- 待完成任務 -
1. 根據 oiv_legacy 說明文字回答下列問題：
(a) -p 選項的預設處理器是哪一個？
(b) -step 選項預設的分布粒度是多少？
(c) 若 -o 指定的輸出檔案已經存在，會發生什麼情況？
2. 接續 oiv_legacy 說明文字的結尾，繼續往下撰寫。

┌─ 提供的文本

針對image檔案的hadoop離線檢視器（hadoop2.4及以上版本）。詳見 Offline Image Viewer Guide

oiv_legacy

用法: hdfs oiv_legacy [OPTIONS] -i INPUT_FILE -o OUTPUT_FILE

COMMAND_OPTION	Description
-i,--inputFile input file	Specify the input fsimage file to process.
-o,--outputFile output file	Specify the output filename, if the specified output processor generates one. If the specified file already exists, it is silently overwritten

可選命令列引數：

COMMAND_OPTION	Description
-p\|--processor processor	Specify the image processor to apply against the image file. Valid options are Ls (default), XML, Delimited, Indented, FileDistribution and NameDistribution.
-maxSize size	Specify the range [0, maxSize] of file sizes to be analyzed in bytes (128GB by default). This option is used with FileDistribution processor.
-step size	Specify the granularity of the distribution in bytes (2MB by default). This option is used with FileDistribution processor.
-format	Format the output result in a human-readable fashion rather than a number of bytes. (false by default). This option is used with FileDistribution processor.

└─
┌─ 資料集摘錄

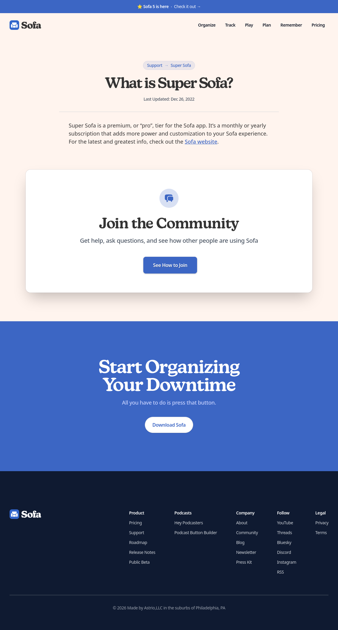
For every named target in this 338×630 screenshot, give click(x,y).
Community (247, 532)
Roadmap (138, 542)
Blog (240, 542)
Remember (291, 25)
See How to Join (170, 265)
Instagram (286, 562)
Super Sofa (180, 65)
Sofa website (201, 141)
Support (154, 65)
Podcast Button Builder (195, 532)
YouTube (285, 522)
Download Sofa (168, 425)
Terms (321, 532)
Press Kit (244, 562)
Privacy (321, 522)
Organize (207, 25)
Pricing (318, 25)
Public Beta (139, 562)
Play (249, 25)
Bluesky (284, 542)
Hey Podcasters (188, 522)
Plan (266, 25)
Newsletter (246, 552)
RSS (280, 572)
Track (230, 25)
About (242, 522)
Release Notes (142, 552)
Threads (284, 532)
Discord (284, 552)
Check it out (169, 6)
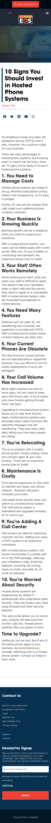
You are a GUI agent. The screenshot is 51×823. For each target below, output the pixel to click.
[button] (47, 13)
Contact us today (32, 655)
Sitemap (34, 817)
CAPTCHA (7, 786)
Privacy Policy (20, 817)
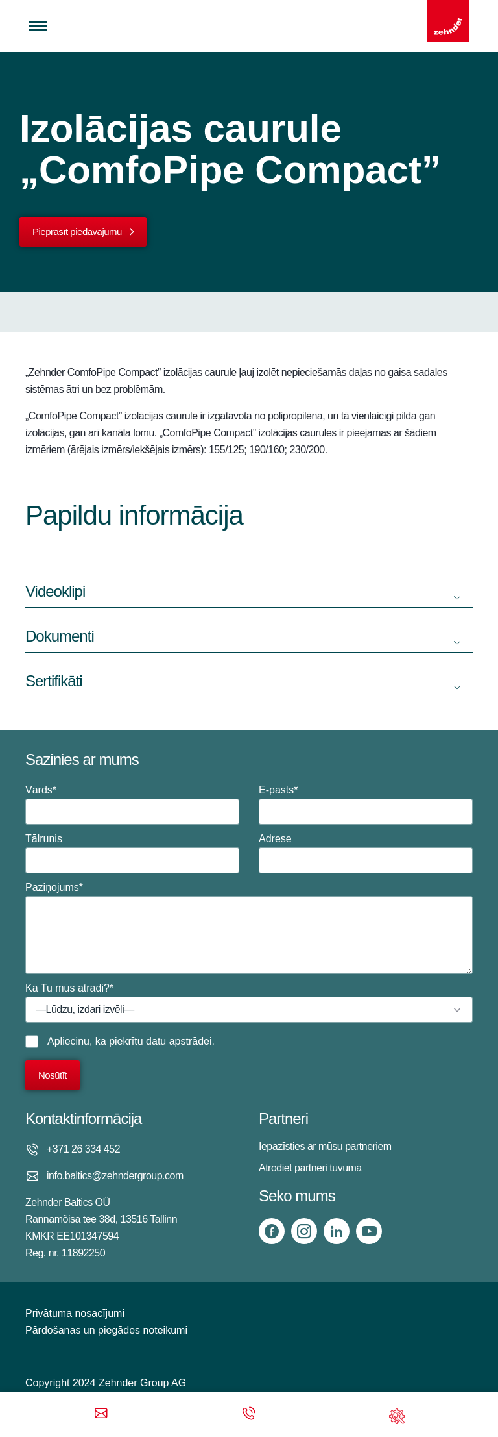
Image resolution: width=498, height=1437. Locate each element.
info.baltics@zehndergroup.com (115, 1175)
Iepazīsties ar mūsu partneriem (325, 1146)
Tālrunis (132, 853)
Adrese (366, 853)
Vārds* (132, 804)
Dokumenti (59, 636)
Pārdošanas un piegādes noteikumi (106, 1330)
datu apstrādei (178, 1041)
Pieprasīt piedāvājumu (77, 231)
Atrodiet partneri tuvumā (310, 1167)
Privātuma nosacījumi (74, 1313)
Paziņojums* (249, 928)
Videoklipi (55, 591)
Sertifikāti (53, 681)
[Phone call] (249, 1414)
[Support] (397, 1414)
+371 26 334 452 (83, 1149)
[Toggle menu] (38, 26)
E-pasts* (366, 804)
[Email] (101, 1414)
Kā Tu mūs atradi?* (249, 1002)
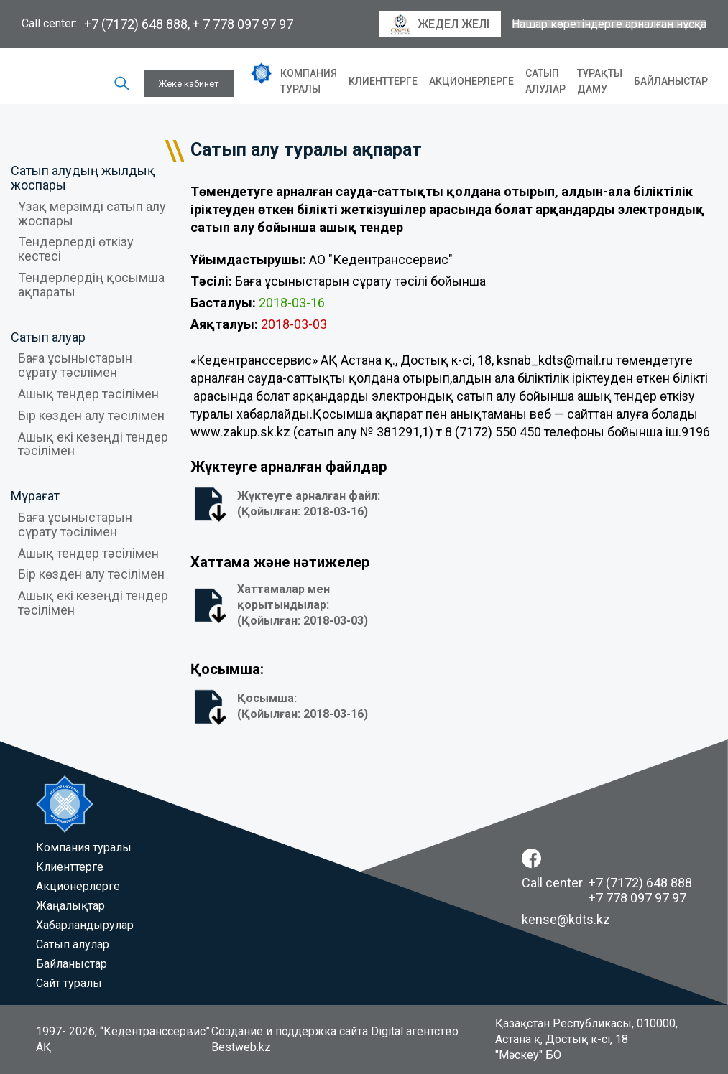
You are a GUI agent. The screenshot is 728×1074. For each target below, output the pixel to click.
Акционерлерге (471, 81)
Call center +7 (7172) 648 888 (607, 882)
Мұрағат (35, 495)
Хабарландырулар (85, 925)
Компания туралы (308, 81)
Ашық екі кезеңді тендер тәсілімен (93, 444)
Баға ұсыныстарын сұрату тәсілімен (75, 365)
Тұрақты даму (599, 81)
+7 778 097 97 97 (637, 897)
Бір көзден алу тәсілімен (91, 415)
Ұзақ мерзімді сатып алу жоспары (92, 213)
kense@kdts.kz (566, 919)
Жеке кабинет (188, 83)
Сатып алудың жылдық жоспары (83, 177)
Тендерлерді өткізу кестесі (76, 248)
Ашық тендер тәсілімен (88, 393)
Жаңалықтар (70, 905)
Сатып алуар (48, 337)
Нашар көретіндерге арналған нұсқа (609, 24)
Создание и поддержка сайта (289, 1031)
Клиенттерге (383, 81)
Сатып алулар (545, 81)
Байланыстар (671, 81)
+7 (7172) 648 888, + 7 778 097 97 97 (188, 24)
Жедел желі (439, 24)
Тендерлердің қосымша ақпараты (91, 284)
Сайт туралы (69, 983)
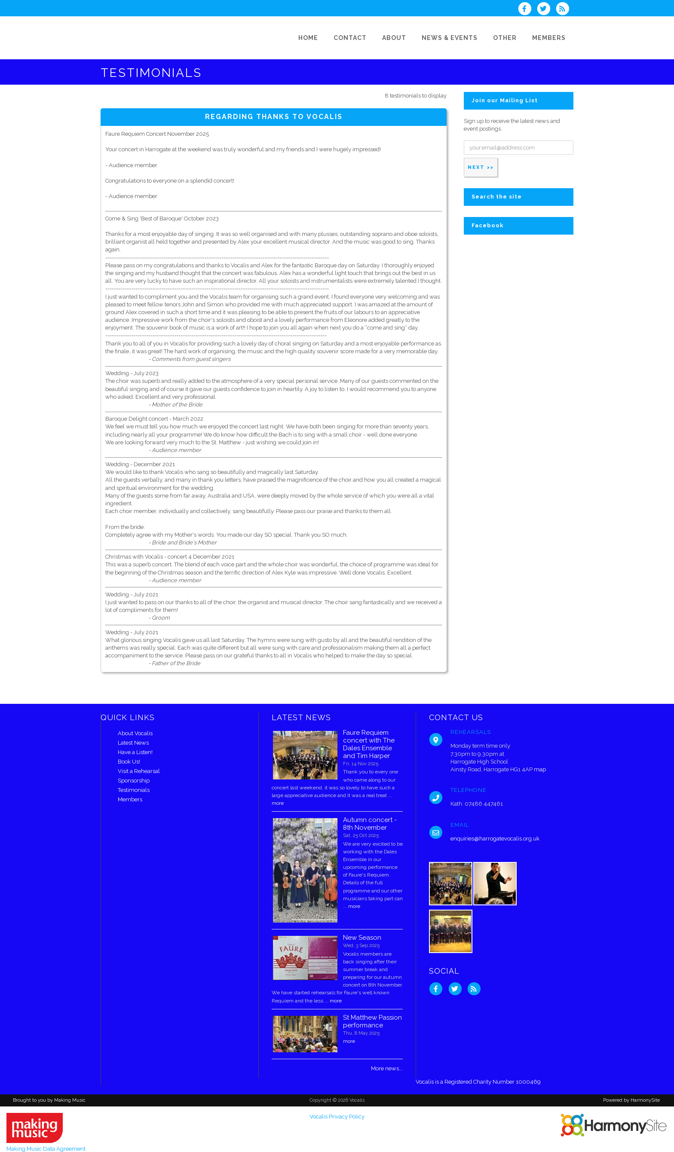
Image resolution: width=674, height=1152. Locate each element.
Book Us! (129, 761)
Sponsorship (134, 780)
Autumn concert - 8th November (370, 823)
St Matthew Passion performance (372, 1021)
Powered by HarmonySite (631, 1100)
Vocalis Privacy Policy (337, 1116)
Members (130, 799)
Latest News (133, 742)
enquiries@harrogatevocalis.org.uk (494, 838)
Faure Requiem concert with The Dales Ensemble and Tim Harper (369, 744)
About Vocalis (135, 733)
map (540, 769)
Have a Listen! (135, 752)
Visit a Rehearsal (139, 771)
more (278, 803)
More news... (387, 1068)
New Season (362, 937)
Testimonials (134, 790)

└─

- 參考答案 -
1.
(a) Ls。
(b) 2MB。
(c) 該檔案會被直接覆寫，不會有任何提示。

2.
-skipBlocks	Do not enumerate individual blocks within files. This may save processing time and outfile file space on namespaces with very large files. The Ls processor reads the blocks to correctly determine file sizes and ignores this option.
-printToScreen	Pipe output of processor to console as well as specified file. On extremely large namespaces, this may increase processing time by an order of magnitude.
-delimiter arg	When used in conjunction with the Delimited processor, replaces the default tab delimiter with the string specified by arg.
-h\|--help	Display the tool usage and help information and exit.

針對老版本的image檔案的hadoop離線檢視器。詳見HDFS Snapshot Documentation

version

用法: hdfs version 列印版本。

管理命令

對Hadoop叢集管理員有用的諸多命令。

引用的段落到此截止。